►

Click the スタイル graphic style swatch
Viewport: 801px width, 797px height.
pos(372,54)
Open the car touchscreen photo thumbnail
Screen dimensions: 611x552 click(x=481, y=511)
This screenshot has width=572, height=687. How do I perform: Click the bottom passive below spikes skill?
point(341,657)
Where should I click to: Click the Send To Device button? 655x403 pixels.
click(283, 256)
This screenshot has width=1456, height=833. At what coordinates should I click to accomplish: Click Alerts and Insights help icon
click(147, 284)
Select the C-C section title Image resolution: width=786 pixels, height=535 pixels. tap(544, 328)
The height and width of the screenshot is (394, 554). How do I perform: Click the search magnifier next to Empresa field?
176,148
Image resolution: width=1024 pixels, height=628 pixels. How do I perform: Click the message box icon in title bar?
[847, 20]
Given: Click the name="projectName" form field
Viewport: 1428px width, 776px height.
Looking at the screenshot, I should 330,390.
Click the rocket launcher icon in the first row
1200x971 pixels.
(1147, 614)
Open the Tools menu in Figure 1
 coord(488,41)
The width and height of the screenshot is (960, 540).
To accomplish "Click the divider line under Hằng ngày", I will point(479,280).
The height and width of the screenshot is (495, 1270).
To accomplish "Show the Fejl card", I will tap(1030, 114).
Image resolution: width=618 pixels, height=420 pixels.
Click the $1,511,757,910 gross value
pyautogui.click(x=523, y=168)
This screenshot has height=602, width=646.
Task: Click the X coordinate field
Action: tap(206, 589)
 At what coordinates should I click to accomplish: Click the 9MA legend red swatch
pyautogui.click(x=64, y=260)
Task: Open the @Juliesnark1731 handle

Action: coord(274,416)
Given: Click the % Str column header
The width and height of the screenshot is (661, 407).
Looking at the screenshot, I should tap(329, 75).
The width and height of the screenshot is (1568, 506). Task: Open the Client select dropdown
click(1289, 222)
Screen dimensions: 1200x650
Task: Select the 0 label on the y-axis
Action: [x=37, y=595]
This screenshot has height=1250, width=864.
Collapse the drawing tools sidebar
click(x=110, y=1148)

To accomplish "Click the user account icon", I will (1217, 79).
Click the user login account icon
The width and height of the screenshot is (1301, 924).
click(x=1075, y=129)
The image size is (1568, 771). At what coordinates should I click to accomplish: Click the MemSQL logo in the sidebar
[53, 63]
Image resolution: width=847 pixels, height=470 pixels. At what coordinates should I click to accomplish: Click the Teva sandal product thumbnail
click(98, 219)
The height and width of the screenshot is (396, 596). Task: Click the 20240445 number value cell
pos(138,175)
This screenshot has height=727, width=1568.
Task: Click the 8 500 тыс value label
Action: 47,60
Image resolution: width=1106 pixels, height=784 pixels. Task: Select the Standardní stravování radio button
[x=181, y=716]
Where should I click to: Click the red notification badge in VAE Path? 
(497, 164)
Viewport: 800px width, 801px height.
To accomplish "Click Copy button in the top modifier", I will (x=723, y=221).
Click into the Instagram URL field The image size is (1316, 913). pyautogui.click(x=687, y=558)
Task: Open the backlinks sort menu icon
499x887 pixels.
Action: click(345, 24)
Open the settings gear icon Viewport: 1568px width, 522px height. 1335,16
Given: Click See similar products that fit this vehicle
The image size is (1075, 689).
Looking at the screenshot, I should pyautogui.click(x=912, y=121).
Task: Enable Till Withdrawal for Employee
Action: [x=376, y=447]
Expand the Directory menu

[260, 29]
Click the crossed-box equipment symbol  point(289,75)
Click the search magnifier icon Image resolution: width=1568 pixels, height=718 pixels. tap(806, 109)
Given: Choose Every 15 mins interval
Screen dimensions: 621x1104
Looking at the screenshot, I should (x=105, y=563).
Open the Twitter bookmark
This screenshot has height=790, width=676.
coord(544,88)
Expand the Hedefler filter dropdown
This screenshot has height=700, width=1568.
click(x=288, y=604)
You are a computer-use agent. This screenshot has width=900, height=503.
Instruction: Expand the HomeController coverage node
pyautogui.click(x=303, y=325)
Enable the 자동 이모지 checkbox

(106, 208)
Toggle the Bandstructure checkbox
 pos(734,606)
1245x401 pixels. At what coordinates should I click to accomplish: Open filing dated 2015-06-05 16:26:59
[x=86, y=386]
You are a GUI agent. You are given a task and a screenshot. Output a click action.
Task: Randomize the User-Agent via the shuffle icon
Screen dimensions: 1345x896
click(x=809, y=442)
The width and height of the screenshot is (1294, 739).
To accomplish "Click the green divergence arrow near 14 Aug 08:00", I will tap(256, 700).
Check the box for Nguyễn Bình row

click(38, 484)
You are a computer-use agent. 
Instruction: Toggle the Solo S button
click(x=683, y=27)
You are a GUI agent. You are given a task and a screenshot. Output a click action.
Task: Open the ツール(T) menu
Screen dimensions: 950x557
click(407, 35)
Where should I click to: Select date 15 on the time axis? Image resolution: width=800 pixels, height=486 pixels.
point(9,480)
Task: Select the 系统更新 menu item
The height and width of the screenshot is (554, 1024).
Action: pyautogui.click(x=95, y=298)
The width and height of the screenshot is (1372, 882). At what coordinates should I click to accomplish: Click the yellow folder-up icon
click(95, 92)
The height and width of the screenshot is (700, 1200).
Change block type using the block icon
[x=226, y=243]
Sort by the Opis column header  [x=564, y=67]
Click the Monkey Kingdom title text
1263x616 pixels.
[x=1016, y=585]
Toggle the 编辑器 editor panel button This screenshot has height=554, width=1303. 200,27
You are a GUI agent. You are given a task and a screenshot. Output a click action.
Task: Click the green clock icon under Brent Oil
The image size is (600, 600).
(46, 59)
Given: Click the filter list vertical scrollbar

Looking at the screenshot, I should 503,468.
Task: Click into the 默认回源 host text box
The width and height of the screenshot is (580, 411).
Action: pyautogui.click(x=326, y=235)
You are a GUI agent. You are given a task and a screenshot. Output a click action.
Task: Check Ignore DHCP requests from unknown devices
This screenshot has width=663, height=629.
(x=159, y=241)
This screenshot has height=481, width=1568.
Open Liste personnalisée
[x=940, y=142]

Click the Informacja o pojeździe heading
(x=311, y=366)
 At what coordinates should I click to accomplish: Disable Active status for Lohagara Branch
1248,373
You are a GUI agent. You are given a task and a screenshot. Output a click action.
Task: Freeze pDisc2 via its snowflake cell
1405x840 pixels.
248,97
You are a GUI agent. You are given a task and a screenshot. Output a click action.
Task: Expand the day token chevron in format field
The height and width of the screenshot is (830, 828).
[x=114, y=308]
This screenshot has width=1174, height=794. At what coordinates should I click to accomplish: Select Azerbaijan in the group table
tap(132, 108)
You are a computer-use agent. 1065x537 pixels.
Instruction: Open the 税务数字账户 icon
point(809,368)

◄

YOUR TASK: All lines from the one with "You are a computer-use agent. 1065x537" through the final line above are to be quoted exactly; quote no other line.

OUTPUT FOR THIS EXERCISE:
You are a computer-use agent. 1065x537 pixels.
Instruction: Open the 税务数字账户 icon
point(809,368)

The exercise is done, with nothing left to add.